**Instrucciones de la tarea:** Prosigue el relato sobre la disputa por unas tierras en el distrito de Toul Kork, en Phnom Penh, a partir de su última oración.

**Texto del documento:**

En octubre de 2013, por unas tierras en el distrito de Toul Kork, una zona urbana en rápida expansión de Phnom Penh, la capital del país, los guardas de una compañía de seguridad mantuvieron algo más que unas palabras con una familia local. A los guardas, que custodiaban una parcela adquirida por un empresario de la ciudad en una permuta de terrenos con el ayuntamiento de la zona, les acusaba la familia de haber lanzado al interior de su vivienda una bolsa de lona con tres cobras venenosas a ver si, con el susto, paralizaban sus acciones judiciales contra la trasferencia. La familia consideraba que las tierras eran suyas. Tras la riña, una de las hijas fue enviada a prisión, donde aún seguía un año y medio después cuando uno de los diarios locales en inglés daba noticia de nuevas diligencias en el asunto (The Cambodia Daily, 14-15 marzo de 2015).

**Extracto de datos:**
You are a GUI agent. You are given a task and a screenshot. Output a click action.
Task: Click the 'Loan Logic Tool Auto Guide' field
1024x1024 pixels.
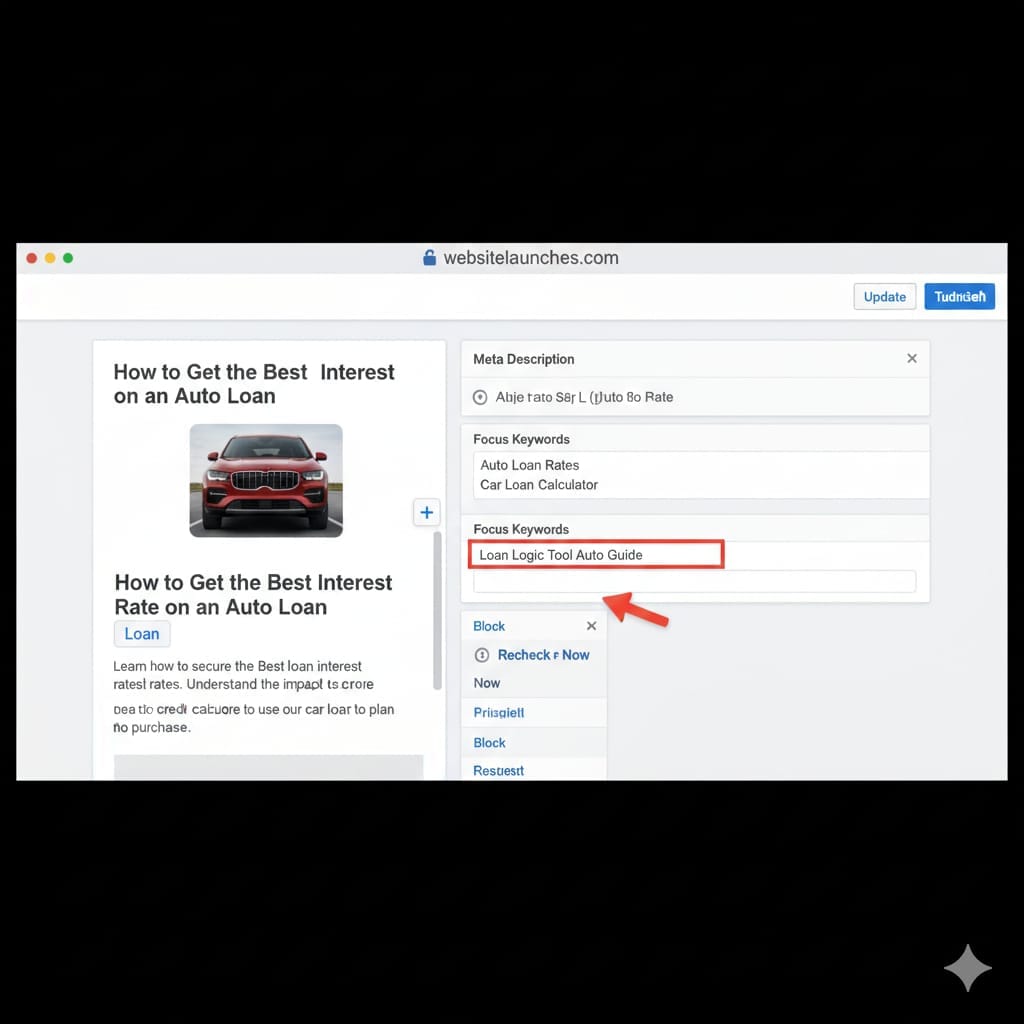coord(597,555)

**Resultado:**
Ese mismo día, y en el mismo periódico, aparecía otro reportaje parecido. Ciento sesenta y cinco familias del distrito de Sen Sok, también en Phnom Penh, y también en rápida expansión, habían ganado un juicio por la propiedad de unos terrenos en litigio con una empresaria que los había reclamado tras una permuta con el ministerio de Agricultura. Pese a la sentencia, el ministerio se había dirigido a las familias para señalar que la permuta se había producido, efectivamente, hacía años, que las lindes de las tierras permutadas no estaban claras y que era necesario asegurar que la propiedad que se les había reconocido era la que ellos decían. O no.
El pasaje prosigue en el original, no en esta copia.